**Requirement:** Go line by line through the data below and work out how many lines contain "will"; the answer is that number alone.

--- Material supplied ---

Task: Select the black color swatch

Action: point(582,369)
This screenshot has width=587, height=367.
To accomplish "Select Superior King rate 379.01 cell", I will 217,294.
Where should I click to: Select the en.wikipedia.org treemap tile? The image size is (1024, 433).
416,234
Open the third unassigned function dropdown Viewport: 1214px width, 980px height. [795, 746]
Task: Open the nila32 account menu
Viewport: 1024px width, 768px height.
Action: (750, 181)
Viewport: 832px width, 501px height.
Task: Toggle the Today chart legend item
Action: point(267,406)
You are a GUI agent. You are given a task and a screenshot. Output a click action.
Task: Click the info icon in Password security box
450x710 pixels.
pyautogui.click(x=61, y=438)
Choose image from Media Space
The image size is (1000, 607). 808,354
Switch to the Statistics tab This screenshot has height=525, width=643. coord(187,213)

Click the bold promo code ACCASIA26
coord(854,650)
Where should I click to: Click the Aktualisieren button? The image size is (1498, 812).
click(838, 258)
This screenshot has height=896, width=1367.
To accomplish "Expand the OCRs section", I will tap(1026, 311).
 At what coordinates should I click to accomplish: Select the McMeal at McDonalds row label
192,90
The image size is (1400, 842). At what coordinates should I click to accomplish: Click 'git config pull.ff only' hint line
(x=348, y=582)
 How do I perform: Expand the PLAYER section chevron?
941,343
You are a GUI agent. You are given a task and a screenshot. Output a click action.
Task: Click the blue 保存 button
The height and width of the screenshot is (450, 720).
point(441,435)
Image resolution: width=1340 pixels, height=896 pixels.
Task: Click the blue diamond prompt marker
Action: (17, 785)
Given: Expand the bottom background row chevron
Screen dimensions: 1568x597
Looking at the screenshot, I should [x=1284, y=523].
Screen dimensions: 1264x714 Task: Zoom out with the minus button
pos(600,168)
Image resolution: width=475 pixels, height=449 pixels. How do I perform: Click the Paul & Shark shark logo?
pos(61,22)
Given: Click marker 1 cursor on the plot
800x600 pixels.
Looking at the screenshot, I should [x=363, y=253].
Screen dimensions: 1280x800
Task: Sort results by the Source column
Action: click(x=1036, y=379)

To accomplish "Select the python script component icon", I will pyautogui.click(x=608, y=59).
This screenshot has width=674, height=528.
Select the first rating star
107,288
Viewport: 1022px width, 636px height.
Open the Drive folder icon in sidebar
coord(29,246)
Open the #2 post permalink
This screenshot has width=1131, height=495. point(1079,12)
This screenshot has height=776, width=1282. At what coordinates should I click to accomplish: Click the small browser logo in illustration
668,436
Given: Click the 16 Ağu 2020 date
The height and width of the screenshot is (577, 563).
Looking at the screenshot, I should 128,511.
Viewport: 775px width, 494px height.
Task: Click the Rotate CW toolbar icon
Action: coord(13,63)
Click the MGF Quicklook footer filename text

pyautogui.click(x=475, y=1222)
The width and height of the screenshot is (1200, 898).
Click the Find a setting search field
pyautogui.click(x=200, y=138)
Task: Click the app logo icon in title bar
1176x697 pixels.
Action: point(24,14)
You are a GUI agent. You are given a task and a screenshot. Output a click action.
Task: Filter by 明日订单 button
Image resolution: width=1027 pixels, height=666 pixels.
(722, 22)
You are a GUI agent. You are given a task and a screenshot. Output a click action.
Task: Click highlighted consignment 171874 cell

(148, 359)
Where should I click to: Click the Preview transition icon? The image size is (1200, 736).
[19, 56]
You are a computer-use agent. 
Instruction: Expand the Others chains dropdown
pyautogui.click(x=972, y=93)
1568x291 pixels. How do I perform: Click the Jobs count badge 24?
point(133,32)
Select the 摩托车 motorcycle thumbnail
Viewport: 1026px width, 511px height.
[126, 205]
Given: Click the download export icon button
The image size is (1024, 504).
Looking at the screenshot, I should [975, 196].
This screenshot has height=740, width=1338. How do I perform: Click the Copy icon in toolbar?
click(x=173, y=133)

---

**Exercise response:** 3